Bayram dönüşleri de başlamışken maalesef kötü haberler geliyor. Trafik kazalarının önüne geçilemiyor bir türlü. Ayrıca dün ve bugün de otobüs kazaları meydana geldi. Kabataş durağında oturan o kadın nereden bilebilirdi birazdan kontrol çıkacak olan otobüsün onu altına alacağını. Umarım sağlığına en yakın zamanda kavuşur. Konya'da kaldırımda yürüyen 2 bayana gelip çarpan ve birisinin ölümüne yol açan aracı da görmüşsünüzdür. Türkiye'de çoğu zaman insanlarımız hayatlarının pamuk ipliğine bağlı olduğunu düşünür. Allah yardımcımız olsun. Ama yazılmış olan kadere yapacak bir şey yok.
Bir hikaye vardı bahçıvan ile bülbül arasında.

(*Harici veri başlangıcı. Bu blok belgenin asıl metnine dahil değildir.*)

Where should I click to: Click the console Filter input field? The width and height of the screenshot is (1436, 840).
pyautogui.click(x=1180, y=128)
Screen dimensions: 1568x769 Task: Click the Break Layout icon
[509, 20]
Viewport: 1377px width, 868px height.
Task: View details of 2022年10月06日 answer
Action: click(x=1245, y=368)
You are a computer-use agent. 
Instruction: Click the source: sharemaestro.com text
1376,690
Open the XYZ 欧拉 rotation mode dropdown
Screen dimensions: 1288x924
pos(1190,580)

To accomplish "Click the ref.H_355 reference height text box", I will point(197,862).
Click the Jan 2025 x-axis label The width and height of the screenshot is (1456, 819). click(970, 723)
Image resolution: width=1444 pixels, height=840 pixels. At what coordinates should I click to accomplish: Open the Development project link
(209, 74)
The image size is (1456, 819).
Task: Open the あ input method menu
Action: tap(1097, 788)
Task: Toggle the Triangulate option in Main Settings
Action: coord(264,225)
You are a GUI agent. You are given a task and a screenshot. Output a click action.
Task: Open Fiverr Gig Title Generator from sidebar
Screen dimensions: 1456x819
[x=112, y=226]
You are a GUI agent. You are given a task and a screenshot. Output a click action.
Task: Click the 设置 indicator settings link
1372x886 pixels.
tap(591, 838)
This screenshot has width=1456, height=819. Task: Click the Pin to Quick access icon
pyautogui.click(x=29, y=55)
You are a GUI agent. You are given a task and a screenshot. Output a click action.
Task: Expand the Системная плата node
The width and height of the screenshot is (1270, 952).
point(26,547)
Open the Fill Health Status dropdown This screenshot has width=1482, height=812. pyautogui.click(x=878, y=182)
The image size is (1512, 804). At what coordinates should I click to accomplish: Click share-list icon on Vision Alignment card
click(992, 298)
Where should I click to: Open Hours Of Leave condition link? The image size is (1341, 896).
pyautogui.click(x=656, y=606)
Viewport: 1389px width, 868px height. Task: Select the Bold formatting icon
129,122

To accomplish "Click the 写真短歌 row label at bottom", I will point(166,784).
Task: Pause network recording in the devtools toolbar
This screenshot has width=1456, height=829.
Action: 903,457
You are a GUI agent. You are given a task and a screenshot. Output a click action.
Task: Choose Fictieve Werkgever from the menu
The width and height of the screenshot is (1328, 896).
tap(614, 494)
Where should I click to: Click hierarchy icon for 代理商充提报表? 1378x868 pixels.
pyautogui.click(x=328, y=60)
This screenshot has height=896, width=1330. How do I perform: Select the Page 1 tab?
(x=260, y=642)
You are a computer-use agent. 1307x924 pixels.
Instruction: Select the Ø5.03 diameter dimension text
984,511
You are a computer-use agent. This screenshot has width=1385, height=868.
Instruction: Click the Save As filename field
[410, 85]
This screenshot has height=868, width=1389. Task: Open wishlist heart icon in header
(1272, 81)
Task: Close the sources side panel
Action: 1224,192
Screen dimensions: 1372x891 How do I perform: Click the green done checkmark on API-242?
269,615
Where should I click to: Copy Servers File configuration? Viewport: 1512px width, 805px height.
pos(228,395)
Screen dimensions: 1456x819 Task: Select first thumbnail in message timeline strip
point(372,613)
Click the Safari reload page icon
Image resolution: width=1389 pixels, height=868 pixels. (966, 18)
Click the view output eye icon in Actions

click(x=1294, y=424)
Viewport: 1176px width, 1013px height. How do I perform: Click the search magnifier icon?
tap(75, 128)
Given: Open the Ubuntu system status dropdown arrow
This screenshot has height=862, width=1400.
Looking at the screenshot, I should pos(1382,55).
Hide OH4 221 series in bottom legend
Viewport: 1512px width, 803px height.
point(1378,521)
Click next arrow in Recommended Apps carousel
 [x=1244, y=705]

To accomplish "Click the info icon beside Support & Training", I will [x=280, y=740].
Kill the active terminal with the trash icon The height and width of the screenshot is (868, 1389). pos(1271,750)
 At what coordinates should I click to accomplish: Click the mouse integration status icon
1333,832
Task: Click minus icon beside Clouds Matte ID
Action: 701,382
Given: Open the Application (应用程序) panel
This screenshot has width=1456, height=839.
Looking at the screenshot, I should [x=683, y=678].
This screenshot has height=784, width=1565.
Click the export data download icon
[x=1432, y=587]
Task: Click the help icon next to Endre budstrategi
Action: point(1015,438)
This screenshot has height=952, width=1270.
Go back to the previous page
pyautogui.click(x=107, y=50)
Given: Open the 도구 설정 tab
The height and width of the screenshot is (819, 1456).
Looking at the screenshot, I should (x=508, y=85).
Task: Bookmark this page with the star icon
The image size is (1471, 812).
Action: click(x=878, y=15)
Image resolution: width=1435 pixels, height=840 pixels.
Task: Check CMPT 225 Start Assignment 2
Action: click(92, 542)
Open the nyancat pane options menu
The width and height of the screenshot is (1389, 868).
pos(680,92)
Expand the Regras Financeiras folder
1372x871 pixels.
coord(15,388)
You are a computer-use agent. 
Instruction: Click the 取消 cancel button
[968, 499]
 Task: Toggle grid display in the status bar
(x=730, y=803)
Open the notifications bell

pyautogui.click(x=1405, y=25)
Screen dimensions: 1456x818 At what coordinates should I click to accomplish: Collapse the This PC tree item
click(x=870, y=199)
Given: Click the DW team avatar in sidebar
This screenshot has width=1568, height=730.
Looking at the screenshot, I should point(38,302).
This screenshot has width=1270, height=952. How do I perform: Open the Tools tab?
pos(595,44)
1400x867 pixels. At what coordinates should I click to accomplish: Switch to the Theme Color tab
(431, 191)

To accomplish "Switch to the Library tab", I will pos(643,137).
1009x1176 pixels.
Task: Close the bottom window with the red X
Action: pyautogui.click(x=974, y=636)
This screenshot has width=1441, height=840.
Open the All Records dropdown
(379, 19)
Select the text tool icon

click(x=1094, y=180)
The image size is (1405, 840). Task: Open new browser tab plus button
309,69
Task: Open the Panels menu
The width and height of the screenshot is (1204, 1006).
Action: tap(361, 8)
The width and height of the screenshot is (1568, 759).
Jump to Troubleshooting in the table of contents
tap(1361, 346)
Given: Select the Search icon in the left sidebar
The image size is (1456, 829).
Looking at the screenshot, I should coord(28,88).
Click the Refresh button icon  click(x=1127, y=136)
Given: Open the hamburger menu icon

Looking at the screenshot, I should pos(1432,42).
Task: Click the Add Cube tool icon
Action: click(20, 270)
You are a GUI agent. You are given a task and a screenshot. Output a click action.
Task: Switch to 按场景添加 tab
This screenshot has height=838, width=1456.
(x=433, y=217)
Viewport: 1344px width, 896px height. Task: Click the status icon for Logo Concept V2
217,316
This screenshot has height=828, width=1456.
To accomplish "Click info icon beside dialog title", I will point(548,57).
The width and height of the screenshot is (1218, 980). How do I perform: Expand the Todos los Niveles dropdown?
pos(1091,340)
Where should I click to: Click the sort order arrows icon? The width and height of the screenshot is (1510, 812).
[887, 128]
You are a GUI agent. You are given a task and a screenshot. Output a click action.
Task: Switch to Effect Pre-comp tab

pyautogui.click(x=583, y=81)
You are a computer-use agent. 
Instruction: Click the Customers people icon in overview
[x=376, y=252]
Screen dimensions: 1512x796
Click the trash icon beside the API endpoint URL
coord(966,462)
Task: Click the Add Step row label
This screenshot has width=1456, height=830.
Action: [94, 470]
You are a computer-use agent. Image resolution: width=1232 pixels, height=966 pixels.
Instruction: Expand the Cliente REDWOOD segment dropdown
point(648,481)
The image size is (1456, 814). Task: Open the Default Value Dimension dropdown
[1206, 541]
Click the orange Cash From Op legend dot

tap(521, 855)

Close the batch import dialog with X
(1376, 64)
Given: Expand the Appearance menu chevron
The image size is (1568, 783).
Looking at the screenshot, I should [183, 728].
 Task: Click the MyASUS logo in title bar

Bahçıvan,bir sabah uyandığında bağında güzel bir gülün açtığını görür. Bakar,seyreder,hoşlanır ve ona gönlü çok ısınır ve o gülü sürekli korur. Gözünden sakınır, esen yelden bile korur.
Bir sabah uyandığında ise bülbülün biri gülün dalına konmuş bir bir yapraklarını koparıyor,zedeliyor. Bahçıvan, bülbülü kovalar.
Ama gülü hırpalanmıştır. Ertesi sabah bülbül yine gelmiş ve gülü yine zedelemiştir. Bahçıvan, bülbülü öldürmek ister ama elinden kaçırır. Bahçıvan güle bakar ve ağlamaya başlar. Ama bilir bu bülbül yarın yine gelecektir. Ona tuzak kurar. Ve bülbül ertesi gün geldiğinde onu yakalar ve kafese atar. Ne çare ki gülün yaprakları tamamen yok olmuştur. Girdiği kafesten bahçıvana şöyle seslenir:
-A insafsız adam sana ne yaptım da beni kafese kapattın. Sesimi mi beğenmedin, ben senin bağının bülbülü değil miyim,başka bir günahım varsa bunu bilmek isterim. Neden bu kafesi bana reva gördün?
Bahçıvan gülünü mahvettiği için onu cezalandırdığını söyler, bülbül sesini daha da yükseltir:
-Yani bir gülü telef ettiğim için mi beni bu kafese tıktın, bu mu senin adaletin?
Bahçıvan merhamete gelir ve bülbülü bırakır. Özgürlüğüne kavuşan bülbül bahçıvana şöyle der:
-Ey iyi kalpli bahçıvan sen bana hürriyetimi verdin ya ben de sana hazinemi vereceğim. Bahçenin falanca yerini kaz.
Bahçıvan o yeri kazar ve orada bir küp altın bulur.Sevinir ve yine gül bahçeleri yapmaya başlar. Ve bülbülü affeder, onun şakıyışlarını dahi temaşa ederek dinler. Bir sabah da dayanamayıp sorar:
-Bahçemdeki hazineyi toprak altındayken biliyorsun da gül dalının altında seni yakalamak için kurduğum tuzağı neden göremiyorsun?
-''Senin kapanın kaza ve kaderin gereğiydi'' der bülbül. ''Kadere karşı hikmet gözü kapanır. Kişi ne kadar açıkgöz olursa olsun kazaya karşı kördür''.